Culture is as arbitrary as languages. There is nothing necessary about it, apart from the human capacity for culture. It is just another name for humanity’s evolutionary (biological) capacity for language (Sprache in German). Culture is seen as coming in many varieties, each connected to a given human (usually, ethnic) group. Cultures like languages (Einzelsprachen in German) are actualizations of the aforementioned capacity for language. However, languages, though intricately interwoven with cultures, are primary to the latter. It is through languages that cultures are imagined into being. But the process is often almost simultaneous with the imagining of languages. In reality, it is next to impossible to separate the imagining of a language and its concomitant culture, except for the highly formalized and state-controlled process of language planning.
There are no languages without culture, and no cultures without languages. Both are the two sides of the proverbial same coin, that is, of the evolutionary capacity for language. And above all, none can exist independently of its specific human group that creates, maintains and constantly reshapes its language and culture.
The more complicated and intensive the social reality, the more time and effort need to be expanded to its unceasing cultivation. The degree of complicatedness tends to grow with the increasing size of a human group that cultivates its own language and culture. On the other hand, in human groups with millions of members, most tend to take their language and culture for granted. They cultivate both by basically being immersed in them and going on with their daily lives.

----------------

=== Tasks for this exercise ===
1/ In the passage on culture and language, what is the only exception to it being next to impossible to separate the imagining of a language from its culture?
2/ Carry on the passage about culture and language from its last sentence.

----------------

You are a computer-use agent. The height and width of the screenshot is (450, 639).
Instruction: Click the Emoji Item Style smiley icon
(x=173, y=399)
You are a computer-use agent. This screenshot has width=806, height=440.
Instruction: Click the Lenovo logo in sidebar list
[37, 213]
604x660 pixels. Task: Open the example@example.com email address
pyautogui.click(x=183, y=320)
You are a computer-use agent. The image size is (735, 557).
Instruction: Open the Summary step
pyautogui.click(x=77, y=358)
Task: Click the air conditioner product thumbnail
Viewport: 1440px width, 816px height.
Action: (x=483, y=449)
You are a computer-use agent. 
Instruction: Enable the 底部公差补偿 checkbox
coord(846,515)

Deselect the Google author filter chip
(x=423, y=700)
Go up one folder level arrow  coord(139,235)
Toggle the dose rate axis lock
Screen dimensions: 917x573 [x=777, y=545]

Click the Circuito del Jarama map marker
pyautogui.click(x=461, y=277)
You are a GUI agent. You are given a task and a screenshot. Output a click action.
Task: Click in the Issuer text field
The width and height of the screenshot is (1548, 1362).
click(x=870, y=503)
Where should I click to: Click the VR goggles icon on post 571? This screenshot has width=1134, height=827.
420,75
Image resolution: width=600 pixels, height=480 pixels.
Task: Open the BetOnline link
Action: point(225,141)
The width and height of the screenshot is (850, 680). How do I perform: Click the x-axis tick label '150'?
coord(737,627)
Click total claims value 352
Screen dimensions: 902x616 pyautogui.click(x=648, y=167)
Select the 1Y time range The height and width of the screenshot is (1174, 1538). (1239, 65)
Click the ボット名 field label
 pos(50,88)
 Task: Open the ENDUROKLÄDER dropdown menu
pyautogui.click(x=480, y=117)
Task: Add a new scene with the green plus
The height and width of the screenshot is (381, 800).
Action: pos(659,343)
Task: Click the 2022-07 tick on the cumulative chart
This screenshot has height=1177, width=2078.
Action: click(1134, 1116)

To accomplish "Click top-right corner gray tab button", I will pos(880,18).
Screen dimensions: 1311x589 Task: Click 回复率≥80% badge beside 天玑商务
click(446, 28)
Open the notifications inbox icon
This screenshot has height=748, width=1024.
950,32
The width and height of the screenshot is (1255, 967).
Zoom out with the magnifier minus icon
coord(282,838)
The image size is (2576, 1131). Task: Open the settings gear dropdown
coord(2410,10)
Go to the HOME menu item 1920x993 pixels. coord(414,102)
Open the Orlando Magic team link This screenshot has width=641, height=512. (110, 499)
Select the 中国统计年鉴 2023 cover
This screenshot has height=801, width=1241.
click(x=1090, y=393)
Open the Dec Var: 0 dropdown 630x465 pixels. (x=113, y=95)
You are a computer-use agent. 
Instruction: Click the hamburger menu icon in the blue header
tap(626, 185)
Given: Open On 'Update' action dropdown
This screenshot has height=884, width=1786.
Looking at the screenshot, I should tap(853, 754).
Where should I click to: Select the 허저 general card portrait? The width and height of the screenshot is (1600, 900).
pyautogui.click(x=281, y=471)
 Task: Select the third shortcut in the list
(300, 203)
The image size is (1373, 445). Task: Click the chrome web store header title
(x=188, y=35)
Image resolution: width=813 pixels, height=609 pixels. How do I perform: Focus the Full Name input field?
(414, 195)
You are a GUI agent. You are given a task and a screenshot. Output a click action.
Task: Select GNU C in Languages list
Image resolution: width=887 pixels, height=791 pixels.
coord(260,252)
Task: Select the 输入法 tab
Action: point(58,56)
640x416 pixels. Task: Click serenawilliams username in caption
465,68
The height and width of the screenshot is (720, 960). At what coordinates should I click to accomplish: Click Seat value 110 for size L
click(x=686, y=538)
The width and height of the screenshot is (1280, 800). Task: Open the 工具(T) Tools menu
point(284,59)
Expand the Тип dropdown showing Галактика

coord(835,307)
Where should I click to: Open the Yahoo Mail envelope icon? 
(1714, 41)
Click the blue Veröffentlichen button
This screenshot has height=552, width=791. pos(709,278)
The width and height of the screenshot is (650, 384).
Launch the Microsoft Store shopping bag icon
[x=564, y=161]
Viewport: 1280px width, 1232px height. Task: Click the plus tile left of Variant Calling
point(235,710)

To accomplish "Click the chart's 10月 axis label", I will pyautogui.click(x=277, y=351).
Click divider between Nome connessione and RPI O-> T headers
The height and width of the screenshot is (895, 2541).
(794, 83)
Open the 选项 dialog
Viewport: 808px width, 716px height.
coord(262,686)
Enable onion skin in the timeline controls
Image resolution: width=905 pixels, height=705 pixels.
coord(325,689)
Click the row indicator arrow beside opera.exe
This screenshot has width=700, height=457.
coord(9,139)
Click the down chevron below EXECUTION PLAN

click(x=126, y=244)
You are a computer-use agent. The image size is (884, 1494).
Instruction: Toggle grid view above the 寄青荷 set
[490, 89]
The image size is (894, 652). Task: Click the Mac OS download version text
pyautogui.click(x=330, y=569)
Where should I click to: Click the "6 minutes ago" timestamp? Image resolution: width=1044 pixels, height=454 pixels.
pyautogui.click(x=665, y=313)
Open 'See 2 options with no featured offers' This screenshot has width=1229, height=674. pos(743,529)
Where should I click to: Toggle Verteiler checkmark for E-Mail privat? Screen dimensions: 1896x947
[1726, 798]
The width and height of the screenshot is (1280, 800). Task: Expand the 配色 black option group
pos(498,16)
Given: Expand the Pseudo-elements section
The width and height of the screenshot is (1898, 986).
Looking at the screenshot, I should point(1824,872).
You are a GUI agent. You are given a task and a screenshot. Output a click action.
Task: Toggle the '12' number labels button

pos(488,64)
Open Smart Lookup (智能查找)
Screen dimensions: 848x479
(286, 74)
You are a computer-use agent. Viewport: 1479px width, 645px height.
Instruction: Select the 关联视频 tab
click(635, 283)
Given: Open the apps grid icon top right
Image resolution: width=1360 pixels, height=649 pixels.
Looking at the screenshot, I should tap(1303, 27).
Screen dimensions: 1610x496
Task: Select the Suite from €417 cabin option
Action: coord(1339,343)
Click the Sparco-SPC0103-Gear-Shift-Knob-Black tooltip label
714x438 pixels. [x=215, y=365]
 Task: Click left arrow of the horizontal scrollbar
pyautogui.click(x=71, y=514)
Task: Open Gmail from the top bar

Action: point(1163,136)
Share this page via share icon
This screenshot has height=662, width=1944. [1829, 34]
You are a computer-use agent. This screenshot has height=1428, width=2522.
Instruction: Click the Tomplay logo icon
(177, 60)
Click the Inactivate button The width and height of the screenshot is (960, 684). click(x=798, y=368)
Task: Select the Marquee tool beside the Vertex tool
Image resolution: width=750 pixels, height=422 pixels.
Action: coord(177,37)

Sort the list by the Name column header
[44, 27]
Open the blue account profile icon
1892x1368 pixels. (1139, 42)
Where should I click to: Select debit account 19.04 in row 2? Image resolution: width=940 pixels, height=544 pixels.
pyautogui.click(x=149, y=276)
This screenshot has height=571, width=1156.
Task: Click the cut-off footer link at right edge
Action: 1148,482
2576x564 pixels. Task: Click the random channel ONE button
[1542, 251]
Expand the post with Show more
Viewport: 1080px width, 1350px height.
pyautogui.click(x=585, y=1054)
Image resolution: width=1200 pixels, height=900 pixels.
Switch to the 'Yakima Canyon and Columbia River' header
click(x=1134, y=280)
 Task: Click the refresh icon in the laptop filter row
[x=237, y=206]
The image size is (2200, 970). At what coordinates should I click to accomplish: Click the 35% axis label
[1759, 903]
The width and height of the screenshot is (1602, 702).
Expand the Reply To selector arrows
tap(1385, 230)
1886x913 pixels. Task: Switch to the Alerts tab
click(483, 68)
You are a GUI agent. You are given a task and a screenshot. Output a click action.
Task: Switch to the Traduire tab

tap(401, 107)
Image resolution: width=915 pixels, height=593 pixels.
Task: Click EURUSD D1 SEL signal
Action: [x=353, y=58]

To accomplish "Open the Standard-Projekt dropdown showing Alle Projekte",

----------------

=== Answers provided ===
1/ The highly formalized and state-controlled process of language planning.

2/
In the post(-post<n+1>) modern age, or now when I am writing (2014CE = AH1434 = Hebrew Year 5774 etc), in the West (or the rich North) most jobs that people engage in contribute to the maintenance of the increasingly world-wide social reality. As a result, this social reality becomes more intricate and ubiquitous, but the effervescence is played out through the increasingly rigid standardized units. Earth’s habitable landmass is fully divided among polities of the national kind, meaning for one nation only. Humans are partitioned among nations (I mean ‘human groups’ recognized as nations, not states), each supposed to be housed in its own state, or nation-state. What they speak is construed as languages, and most extant national polities decide on one or couple of them as official. Few do not specify a single one (as the United States) or settle for more (for instance, South Africa with its 11 official languages).
Obviously, this standardization of units for containing culture(s) is a project-in-progress. For example, in some nation-states human groups claim to be different from a given polity’s official nation, and demand recognition in their own right, as the Catalans in Spain, the Kurds in Turkey, The Uigurs in China or the Scots in Britain. This drive for a separate nationhood is believed to be compounded with the desire for equally separate statehood. Languages are equally malleable, as proved by the case of the Czechoslovak language in interwar Czechoslovakia or the recent breakup of Serbo-Croatian, so that each of the post-Yugoslav nation-states could be endowed with its own separate national language.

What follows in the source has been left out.